Cuatro perfiles de felicidad: personalidad, entorno o una combinación
Los resultados sorprendieron a los propios investigadores. Según explicó la autora principal, Emorie Beck, profesora de Psicología en la Universidad de California, Davis, los participantes se dividieron en cuatro grupos casi iguales según el origen de su felicidad.
Un grupo encontró su bienestar principalmente en rasgos internos (modelo “de arriba hacia abajo”), otro en factores externos (modelo “de abajo hacia arriba”), un tercero en la interacción entre ambos y un cuarto no mostró una relación clara con ninguno de los dos. En este último caso, los científicos sugirieron que podrían existir otros factores externos no contemplados en el estudio.

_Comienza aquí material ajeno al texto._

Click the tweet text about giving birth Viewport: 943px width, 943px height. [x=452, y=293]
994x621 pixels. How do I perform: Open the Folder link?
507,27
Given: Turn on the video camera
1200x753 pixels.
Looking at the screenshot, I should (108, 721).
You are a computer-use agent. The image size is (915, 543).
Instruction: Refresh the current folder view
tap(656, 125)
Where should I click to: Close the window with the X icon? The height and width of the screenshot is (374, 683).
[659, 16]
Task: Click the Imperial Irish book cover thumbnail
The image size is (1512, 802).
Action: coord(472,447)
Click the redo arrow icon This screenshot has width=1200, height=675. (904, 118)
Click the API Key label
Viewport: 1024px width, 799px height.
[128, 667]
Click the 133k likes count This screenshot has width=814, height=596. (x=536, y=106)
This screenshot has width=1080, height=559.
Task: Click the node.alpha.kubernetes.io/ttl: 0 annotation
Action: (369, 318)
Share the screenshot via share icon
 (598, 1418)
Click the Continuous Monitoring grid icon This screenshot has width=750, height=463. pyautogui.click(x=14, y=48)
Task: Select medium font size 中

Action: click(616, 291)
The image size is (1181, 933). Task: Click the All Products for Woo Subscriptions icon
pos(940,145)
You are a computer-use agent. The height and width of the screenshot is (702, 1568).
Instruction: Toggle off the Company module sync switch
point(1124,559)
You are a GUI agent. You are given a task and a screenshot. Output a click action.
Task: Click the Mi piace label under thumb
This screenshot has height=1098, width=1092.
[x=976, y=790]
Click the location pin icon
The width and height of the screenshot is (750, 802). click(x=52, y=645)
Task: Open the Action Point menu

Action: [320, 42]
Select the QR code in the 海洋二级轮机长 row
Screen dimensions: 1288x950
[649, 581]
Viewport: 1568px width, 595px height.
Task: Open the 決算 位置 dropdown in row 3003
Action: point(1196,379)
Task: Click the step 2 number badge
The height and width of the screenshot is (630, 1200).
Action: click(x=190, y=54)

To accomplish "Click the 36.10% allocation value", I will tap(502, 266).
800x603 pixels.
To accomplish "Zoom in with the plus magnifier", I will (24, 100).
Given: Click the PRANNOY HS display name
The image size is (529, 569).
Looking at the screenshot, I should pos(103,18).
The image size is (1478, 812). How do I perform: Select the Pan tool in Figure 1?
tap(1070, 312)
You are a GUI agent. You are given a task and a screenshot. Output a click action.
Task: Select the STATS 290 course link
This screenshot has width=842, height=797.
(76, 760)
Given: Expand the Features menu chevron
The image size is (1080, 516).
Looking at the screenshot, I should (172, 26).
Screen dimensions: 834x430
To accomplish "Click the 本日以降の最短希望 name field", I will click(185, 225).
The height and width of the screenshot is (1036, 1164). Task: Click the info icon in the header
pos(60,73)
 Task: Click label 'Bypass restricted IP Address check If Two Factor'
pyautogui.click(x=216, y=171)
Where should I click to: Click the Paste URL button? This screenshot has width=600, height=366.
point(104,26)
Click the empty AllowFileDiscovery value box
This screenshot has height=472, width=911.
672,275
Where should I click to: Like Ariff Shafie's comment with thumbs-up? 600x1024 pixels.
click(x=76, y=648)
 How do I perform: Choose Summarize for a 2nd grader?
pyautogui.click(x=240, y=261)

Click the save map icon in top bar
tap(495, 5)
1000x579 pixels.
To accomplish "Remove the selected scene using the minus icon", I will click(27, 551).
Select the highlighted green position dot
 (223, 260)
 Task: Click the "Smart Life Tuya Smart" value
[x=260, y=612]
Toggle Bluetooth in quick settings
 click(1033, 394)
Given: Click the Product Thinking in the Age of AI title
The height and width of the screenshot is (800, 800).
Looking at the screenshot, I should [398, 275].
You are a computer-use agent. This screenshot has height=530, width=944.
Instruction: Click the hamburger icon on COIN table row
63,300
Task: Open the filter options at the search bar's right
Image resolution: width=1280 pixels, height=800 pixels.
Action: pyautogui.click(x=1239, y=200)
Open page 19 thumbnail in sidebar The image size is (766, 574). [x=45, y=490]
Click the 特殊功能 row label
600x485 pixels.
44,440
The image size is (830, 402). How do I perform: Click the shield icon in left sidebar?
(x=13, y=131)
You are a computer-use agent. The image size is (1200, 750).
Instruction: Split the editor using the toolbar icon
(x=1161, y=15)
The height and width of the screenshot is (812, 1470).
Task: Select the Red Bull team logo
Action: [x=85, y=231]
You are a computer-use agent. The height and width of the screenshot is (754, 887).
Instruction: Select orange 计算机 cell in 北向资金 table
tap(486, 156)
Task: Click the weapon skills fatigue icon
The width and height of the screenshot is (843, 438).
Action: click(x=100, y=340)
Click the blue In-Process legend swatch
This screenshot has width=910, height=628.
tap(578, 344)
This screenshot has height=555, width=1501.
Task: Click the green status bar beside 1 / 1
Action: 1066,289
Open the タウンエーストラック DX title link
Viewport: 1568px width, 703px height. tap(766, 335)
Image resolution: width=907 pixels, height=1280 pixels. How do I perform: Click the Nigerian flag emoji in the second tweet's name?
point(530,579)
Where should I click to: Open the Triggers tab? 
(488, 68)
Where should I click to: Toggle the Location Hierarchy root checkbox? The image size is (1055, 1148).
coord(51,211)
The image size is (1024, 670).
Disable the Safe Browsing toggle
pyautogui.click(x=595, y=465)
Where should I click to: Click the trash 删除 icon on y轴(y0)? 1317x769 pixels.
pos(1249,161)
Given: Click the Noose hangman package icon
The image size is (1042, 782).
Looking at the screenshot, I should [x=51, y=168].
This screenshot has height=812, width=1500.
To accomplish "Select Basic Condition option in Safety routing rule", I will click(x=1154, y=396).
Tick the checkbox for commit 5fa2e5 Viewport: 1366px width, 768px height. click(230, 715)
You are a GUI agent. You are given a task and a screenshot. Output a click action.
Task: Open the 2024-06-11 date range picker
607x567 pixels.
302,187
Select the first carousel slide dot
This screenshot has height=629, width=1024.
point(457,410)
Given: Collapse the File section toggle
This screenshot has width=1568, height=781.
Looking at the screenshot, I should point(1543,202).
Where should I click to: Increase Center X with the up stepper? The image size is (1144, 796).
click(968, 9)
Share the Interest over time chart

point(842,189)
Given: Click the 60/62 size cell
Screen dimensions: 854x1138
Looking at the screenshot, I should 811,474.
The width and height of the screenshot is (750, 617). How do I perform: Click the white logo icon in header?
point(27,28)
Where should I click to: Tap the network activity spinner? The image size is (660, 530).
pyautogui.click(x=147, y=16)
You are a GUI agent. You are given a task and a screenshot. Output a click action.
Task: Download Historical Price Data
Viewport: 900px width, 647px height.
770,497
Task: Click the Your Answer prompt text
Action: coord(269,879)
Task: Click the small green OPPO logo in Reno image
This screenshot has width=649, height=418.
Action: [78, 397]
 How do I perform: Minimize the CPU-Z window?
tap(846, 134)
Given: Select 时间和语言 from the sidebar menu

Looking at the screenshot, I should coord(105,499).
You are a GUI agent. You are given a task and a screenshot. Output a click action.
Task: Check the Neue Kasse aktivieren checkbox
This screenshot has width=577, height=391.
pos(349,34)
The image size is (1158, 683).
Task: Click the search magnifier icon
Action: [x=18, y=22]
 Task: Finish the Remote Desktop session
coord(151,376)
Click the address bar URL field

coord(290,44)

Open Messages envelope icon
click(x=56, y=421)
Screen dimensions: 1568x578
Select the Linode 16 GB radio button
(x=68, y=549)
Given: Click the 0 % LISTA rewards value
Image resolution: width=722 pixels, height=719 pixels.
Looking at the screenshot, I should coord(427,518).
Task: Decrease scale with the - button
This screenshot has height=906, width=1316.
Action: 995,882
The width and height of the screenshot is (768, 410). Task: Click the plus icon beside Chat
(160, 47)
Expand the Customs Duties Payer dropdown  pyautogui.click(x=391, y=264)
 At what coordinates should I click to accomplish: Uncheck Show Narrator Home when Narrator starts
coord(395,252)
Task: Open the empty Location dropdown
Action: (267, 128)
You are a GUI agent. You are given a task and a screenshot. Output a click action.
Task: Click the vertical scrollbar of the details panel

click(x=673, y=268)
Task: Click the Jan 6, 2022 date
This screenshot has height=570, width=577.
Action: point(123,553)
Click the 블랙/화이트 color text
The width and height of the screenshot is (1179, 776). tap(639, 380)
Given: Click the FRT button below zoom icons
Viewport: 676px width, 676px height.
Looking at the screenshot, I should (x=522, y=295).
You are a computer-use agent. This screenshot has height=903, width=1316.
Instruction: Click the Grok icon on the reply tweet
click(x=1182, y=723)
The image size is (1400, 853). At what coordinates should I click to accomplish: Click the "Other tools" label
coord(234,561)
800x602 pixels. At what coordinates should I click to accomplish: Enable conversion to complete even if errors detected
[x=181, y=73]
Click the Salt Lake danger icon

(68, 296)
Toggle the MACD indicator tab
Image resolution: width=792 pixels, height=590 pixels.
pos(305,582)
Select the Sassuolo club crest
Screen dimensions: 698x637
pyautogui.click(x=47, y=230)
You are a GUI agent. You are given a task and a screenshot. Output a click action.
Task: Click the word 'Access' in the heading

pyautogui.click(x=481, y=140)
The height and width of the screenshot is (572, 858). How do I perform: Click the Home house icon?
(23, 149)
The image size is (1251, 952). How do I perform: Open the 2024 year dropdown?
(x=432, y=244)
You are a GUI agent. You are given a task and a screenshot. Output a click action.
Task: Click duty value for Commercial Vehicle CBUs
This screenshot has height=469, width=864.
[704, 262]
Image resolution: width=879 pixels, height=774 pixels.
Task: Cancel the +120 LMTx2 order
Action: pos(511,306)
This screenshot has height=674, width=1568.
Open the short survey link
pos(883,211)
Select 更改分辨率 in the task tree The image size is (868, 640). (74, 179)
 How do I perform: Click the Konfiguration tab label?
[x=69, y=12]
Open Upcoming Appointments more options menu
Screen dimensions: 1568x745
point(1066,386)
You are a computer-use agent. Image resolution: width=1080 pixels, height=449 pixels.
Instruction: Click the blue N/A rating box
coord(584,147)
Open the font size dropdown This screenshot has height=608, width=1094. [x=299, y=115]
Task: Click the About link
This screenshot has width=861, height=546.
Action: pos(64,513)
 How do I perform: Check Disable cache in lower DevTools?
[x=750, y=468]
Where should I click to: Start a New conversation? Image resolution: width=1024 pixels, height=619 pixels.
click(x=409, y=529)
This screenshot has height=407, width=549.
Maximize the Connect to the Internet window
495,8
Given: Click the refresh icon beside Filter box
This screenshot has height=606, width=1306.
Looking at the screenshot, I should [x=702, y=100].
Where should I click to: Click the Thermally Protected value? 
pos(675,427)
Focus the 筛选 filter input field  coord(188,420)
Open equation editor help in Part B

“Vimos grupos que responden a cada patrón: algunos dependen más de lo externo, otros de lo interno, otros de la combinación y otros no encajan en ninguna categoría”, detalló Beck.
Implicancias para las políticas públicas: un enfoque personalizado
El hallazgo más relevante es que no sirve aplicar una sola estrategia para mejorar la felicidad de toda la sociedad. Si el bienestar depende de factores internos, las políticas deberían enfocarse en promover prácticas como la terapia, la meditación o el mindfulness. Si depende de lo externo, habría que priorizar la salud, la estabilidad económica y las condiciones de vida.
Pero como la realidad es mucho más diversa, los expertos recomiendan que las políticas públicas sean flexibles y personalizadas, capaces de abordar tanto los aspectos internos como los externos y adaptarse a las necesidades de cada persona.
La ciencia detrás del bienestar: por qué no hay una única receta
El estudio demostró que promediar los datos de felicidad en grandes poblaciones puede ocultar diferencias individuales fundamentales. Por eso, los investigadores insisten en que cualquier intento de mejorar el bienestar debe contemplar la complejidad y la variedad de caminos que llevan a la felicidad.
La investigación, liderada por Beck y su equipo, abre la puerta a un enfoque más personalizado para entender y promover el bienestar, tanto a nivel individual como social.